BRIEF. List all lines in the material below that contain "click".

INPUT MATERIAL.
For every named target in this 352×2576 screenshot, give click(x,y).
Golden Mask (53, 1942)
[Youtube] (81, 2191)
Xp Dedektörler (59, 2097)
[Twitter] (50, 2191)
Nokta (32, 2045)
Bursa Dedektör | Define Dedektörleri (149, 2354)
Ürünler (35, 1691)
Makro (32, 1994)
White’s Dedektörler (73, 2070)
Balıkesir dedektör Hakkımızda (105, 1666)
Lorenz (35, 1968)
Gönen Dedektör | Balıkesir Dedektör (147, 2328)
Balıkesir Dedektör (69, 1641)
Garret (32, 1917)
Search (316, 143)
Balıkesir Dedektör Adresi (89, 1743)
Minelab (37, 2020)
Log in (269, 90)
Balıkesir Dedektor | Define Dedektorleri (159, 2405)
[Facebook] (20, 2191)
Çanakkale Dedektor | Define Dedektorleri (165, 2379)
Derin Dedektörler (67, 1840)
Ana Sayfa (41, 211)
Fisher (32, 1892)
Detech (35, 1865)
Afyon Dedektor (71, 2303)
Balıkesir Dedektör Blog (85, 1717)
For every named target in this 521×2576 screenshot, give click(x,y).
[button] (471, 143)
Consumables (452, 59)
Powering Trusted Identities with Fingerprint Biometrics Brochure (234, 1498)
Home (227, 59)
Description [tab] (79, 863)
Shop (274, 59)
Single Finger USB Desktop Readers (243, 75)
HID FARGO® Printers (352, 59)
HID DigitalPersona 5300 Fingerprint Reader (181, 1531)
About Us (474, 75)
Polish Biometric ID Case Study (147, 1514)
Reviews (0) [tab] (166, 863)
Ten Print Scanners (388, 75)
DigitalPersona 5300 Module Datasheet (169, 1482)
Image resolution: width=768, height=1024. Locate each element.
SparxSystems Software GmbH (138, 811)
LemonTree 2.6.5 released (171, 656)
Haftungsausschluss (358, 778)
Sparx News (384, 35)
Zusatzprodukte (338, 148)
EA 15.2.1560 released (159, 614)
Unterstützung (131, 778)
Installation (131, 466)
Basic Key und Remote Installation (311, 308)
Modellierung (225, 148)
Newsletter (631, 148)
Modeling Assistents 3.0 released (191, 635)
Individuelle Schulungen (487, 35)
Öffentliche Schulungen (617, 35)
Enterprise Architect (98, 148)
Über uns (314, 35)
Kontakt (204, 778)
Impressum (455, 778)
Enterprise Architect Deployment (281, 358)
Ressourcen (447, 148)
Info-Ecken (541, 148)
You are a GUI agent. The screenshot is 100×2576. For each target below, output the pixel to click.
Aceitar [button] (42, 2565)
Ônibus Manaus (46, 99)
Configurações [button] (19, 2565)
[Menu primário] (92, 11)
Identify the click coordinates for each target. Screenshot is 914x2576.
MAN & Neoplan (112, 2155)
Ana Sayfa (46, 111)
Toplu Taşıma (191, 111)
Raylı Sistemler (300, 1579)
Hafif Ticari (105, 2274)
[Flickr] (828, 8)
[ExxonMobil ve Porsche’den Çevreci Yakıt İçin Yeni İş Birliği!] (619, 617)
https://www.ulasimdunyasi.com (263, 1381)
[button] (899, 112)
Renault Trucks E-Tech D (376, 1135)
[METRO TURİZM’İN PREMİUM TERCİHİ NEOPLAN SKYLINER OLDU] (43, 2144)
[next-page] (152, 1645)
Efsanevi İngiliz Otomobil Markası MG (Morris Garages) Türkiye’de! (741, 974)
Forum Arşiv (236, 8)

RESPONSE BELOW.
For every named target in this 352×2576 screenshot, give click(x,y).
For every named target in this 521×2576 screenshot, give click(x,y).
You are a GUI agent. The screenshot is 100×2576. For each target below, output the pixel to click.
Identify the click coordinates for each target. Screenshot is 914x2576.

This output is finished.